Homelessness has been a prevalent concern in many counties and states. It’s a complex issue that does not have one simple solution. However, this doesn’t mean it can’t be solved. During the most recent CivicCon speaker series, Dr. Solotaroff, President & CEO of Central City Concern (CCC), shed some light on the issue and pointed out some ways to tackle homelessness. Her presentation was packed with data-driven strategies and inspiring stories from people who managed to turn their lives around through the programs at CCC.
Getting to Know Dr. Rachel Solotaroff
Dr. Rachel Solotaroff is the President and CEO of CCC. Since she started her work at CCC in 2006, she’s been working with women and men facing the dire effects of being homeless. As she provided primary care to itinerant people, she was able to gain a better understanding of this social cancer that’s been eating away the lives of many people in our society. Homelessness might be a complicated issue to solve, but there are indeed ways to help people out of it!
Dr. Solotaroff and Her Work at Central City Concern (CCC)
Dr. Solataroff’s data-based strategies were at the core of the success of CCC’s programs. Most importantly, it was really the tangible positive impact of CCC’s programs on the lives of participants that created ripples of change in the community.
“I believe doing things the right way is as important as doing the right thing,” she said. So, she and her team conducted a study on the primary drivers of homelessness. What they discovered formed the foundation of CCC’s approaches and programs.
It’s unfortunate that many people think homelessness as a result of an individual’s vices, irresponsibility, and other bad behavior, albeit understandably due to limited knowledge of the matter. In Portland, OR., people now know much better, thanks to Dr. Solotaroff and her team at CCC.
In many cases, being homeless is due to many factors that don’t have anything to do with the individual. Structural racism, lack of meaningful-wage employment, discrimination, and lack of affordable housing hinder people from being financially stable enough to afford a house.
CCC has produced tangible results due to its integrated “population pathways” approach. This method focused on the holistic recovery and wellbeing of the individual. It offers solutions for both the structural and individual factors that caused homelessness.

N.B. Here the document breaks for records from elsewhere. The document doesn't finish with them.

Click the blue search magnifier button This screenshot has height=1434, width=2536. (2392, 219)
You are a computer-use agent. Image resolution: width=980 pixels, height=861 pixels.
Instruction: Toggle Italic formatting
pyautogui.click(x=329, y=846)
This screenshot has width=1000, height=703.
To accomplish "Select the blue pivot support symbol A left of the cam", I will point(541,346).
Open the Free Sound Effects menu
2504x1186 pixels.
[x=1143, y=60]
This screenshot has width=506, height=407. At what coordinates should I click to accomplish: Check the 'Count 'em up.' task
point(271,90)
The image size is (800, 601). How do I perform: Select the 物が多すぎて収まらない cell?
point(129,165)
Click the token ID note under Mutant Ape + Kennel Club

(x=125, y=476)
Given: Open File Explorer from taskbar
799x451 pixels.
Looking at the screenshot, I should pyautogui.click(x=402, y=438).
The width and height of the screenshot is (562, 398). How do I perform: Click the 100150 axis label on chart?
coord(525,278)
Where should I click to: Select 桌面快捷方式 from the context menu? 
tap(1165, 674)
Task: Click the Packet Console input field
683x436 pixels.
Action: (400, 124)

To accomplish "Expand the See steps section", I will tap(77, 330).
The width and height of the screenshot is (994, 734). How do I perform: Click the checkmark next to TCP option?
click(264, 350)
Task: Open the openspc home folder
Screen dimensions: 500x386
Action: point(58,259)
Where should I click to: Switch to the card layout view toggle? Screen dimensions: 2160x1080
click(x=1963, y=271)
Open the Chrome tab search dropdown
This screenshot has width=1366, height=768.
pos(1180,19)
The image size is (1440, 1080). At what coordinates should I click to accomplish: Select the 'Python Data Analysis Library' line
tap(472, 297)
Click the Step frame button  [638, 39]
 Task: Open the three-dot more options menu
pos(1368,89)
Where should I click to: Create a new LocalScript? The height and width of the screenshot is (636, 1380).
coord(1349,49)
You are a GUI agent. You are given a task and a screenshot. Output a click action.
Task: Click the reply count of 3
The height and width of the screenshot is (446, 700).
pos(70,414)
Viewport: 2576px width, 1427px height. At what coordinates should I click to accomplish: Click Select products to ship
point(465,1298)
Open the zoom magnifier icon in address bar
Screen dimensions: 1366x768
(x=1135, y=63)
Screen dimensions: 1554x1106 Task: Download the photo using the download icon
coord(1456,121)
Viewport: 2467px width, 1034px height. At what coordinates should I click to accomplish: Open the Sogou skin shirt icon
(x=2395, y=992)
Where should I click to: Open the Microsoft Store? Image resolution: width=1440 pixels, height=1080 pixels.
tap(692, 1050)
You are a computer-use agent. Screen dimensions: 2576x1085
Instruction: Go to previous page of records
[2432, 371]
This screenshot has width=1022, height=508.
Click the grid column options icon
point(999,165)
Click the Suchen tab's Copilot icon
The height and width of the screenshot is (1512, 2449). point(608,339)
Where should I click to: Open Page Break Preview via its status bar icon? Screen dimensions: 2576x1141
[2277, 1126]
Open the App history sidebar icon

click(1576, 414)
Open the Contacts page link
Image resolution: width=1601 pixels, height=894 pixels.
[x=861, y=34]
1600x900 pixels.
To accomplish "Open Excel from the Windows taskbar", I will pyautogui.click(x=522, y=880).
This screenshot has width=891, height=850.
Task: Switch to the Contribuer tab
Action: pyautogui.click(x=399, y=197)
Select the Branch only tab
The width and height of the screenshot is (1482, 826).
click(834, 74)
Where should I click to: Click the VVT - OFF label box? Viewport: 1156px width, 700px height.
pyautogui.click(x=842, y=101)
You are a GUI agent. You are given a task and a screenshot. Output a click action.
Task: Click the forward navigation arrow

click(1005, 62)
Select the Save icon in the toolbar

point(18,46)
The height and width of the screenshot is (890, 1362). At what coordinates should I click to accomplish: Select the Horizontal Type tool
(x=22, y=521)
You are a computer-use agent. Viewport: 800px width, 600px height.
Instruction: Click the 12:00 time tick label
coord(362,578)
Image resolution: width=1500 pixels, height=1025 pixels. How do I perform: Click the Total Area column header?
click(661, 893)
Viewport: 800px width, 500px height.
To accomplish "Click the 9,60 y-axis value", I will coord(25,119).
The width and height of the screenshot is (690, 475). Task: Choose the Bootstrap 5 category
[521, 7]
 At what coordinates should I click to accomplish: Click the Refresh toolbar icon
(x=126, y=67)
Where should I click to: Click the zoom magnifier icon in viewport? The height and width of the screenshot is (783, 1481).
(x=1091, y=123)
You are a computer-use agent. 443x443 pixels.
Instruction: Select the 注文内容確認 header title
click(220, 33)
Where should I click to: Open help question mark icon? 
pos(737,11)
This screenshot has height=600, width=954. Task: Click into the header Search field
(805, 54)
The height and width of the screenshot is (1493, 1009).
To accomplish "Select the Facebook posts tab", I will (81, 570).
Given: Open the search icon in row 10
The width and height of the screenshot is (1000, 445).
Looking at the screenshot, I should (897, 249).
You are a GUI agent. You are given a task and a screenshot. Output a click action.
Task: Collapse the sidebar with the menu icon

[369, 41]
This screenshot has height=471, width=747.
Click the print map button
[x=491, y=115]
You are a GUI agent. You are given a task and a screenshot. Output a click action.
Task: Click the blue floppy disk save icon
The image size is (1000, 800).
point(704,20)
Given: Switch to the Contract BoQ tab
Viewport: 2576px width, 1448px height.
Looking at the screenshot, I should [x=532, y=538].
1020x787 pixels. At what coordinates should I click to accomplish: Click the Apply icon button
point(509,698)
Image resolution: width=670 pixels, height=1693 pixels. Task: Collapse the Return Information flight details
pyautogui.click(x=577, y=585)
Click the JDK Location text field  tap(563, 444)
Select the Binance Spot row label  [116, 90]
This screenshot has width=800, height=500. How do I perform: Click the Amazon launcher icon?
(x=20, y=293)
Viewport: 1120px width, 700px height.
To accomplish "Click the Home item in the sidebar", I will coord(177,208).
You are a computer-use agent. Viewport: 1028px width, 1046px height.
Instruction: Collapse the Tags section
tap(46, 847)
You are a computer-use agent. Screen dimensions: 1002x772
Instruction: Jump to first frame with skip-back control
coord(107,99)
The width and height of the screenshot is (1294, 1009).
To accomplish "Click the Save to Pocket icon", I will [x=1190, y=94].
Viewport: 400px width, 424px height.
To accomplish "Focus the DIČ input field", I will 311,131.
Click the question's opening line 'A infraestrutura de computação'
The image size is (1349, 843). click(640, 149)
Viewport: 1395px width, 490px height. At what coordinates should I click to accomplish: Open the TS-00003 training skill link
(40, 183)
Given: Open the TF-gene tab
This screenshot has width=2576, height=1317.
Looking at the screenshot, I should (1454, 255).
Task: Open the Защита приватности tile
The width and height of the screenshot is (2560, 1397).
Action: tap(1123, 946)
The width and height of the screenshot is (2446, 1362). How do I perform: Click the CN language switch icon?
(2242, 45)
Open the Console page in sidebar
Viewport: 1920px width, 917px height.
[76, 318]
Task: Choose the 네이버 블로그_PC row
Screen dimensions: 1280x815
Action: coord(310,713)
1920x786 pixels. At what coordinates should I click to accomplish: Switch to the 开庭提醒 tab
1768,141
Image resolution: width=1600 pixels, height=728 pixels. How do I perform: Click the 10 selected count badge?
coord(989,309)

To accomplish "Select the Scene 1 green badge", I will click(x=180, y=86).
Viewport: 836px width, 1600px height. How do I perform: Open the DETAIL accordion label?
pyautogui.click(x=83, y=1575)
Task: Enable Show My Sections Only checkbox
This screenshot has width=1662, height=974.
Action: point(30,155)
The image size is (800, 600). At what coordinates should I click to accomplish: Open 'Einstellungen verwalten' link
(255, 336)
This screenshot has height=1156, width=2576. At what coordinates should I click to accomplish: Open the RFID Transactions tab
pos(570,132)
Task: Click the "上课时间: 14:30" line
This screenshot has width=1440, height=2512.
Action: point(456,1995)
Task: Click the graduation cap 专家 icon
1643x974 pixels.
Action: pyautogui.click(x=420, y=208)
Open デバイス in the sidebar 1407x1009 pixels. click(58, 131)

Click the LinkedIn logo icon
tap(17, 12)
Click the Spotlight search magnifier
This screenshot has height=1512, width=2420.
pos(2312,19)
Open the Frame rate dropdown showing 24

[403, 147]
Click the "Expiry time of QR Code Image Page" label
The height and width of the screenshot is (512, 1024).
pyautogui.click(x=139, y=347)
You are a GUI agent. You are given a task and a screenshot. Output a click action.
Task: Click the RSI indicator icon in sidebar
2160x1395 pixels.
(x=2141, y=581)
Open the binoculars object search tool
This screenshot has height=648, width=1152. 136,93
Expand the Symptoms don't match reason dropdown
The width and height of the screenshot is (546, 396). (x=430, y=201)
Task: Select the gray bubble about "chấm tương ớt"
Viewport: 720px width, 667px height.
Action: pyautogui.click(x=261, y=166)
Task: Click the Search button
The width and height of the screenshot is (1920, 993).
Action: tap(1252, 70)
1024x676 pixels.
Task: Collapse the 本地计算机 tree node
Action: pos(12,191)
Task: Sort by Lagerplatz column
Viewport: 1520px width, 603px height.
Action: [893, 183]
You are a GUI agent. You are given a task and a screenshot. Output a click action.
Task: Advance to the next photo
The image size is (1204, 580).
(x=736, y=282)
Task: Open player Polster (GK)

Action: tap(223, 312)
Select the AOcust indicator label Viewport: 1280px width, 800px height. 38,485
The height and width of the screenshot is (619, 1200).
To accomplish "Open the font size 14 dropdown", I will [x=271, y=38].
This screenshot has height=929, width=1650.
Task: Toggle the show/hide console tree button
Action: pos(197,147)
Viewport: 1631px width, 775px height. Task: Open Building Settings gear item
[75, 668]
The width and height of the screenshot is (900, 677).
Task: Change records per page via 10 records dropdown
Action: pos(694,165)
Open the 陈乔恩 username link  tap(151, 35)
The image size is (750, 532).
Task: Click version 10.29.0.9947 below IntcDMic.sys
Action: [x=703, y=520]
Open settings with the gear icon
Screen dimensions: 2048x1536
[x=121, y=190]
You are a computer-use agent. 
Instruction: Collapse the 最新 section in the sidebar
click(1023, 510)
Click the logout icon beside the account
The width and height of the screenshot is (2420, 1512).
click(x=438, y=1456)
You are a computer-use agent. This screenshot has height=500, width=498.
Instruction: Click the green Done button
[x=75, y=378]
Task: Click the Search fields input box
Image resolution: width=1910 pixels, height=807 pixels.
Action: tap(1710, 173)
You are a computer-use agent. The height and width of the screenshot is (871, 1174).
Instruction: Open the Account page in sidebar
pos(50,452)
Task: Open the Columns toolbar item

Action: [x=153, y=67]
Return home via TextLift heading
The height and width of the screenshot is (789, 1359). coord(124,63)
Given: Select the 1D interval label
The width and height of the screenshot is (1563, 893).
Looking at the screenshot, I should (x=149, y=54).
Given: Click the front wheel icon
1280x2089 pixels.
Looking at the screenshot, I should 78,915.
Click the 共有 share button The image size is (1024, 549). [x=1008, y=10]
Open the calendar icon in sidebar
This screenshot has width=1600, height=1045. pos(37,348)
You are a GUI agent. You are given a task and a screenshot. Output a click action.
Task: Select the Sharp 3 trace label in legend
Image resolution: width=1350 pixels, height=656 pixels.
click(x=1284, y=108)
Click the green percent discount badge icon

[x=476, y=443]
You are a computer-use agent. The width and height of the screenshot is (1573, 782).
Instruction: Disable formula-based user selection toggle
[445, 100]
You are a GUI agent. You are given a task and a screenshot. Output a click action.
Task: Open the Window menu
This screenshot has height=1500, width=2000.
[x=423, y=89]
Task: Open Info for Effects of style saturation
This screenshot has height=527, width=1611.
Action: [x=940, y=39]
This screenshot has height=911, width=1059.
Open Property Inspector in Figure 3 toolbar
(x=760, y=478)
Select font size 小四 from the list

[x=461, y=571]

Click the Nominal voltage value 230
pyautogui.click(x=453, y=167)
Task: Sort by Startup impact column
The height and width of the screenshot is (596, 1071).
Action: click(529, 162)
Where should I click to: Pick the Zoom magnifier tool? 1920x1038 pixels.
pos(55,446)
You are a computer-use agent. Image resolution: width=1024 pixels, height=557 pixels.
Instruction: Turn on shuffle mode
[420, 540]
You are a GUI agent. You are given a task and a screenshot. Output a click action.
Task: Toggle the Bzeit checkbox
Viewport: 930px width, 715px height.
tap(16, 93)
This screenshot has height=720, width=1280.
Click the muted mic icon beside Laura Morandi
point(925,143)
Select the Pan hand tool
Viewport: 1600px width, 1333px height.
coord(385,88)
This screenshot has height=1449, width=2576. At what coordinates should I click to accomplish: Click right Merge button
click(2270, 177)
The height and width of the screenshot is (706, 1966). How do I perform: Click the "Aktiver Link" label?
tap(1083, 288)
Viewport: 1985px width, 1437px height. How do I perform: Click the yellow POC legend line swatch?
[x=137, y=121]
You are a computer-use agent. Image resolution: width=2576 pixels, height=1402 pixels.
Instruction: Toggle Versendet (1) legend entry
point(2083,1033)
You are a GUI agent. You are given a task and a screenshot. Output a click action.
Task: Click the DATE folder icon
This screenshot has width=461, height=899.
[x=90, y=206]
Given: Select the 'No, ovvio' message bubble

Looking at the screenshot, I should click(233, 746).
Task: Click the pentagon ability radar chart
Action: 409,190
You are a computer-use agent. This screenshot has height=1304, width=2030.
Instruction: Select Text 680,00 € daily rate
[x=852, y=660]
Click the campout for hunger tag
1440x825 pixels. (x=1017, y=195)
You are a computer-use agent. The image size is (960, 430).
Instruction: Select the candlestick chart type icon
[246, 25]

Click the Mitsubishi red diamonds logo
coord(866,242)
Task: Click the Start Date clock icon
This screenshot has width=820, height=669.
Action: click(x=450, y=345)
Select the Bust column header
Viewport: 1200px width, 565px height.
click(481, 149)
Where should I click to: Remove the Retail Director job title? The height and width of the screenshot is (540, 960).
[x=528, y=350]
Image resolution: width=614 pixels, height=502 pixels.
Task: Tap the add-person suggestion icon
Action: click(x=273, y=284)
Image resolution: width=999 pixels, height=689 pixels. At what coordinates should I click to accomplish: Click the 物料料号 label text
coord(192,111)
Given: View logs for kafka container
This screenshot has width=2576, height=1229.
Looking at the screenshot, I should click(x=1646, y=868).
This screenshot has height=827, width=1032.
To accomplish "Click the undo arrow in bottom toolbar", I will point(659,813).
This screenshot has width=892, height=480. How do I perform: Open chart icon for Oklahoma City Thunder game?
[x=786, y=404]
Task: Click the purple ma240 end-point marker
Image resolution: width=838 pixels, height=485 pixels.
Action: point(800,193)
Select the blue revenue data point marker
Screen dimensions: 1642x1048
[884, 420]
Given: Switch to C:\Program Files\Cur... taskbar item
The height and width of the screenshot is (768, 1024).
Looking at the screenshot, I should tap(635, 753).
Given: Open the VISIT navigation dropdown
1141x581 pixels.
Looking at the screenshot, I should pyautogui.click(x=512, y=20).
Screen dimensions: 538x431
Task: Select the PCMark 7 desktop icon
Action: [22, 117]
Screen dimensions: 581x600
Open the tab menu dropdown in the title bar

These are the four core aspects of their solution and why each matter to the individual:
Integrated Health Care – This aims to help homeless individuals get well. In a study conducted at Multnomah County in 2019, 78.7% of homeless people have at least 1 disabling condition.
Supportive & Affordable Housing – Many people who’ve recovered from their substance abuse issues often go home to the same neighborhood and encounter the same addiction triggers.
Income & Employment – The study done at Multnomah County (2019) showed that people of color were over-represented in the homeless population.
Positive Peer Relationship – Sometimes, people just need a person who’s been through their situation and managed to change the trajectory of their life. A positive example goes a long way!
Services and Programs
With this approach, Dr. Solotaroff’s team at CCC designed programs and services meant to support the recovering individual physically, mentally, and financially. Health services are indeed at the forefront. Notably, there are also programs that are culturally specific.
Flip the Script – A program that focuses on helping individuals break the cycle of lifestyle, environment, and habits that incarcerates people of color back again and again.
The Imani Center – This program focuses on assisting African American people with addiction and mental health concerns cope and recover from their situation.
Clean Start – True to its name, “Clean Start” is a program that gives people a fresh start just by keeping the neighborhood tidy. Follow up-skill courses are also available for those who want to advance in their career.
Central City Concern has been around since 1979. The trail of success and lives change due to its programs are evident. The process isn’t easy, according to Dr. Solotaroff, but the organization’s impact could be felt both on a community and individual level. That’s good enough to help the team wake up in the morning and get going, as is the case of LaToya, one of CCC’s medical assistants.
Since 1979, CCC has also seen countless participants in programs now able to live a better life. Some wonderful examples include current mentors Damieon, Laura and Ralph.
As Dr. Solotaroff said, the outcome of CCC’s integrated, holistic, and person-centric approach is deeply transformative for both the community and the individual. A contributing great factor of the organization’s success is collaboration. Amazing things could be achieved through partnerships and the right strategies!
Overall, Dr. Solotaroff’s presentation had been an enlightening and inspiring one. Like all other CivicCon events, her ideas are hopefully going to serve as inspiration for upcoming projects in Pensacola, particularly those that target homelessness.
Indeed, homelessness might be a huge social threat, but it is worth coming together to work toward a solution on, and investing our resources in. If we foster a community of collaboration, collective impact strategies, and promote a willing leadership in a community with open mind and open hearts, together we can achieve success and provide stable homes for all.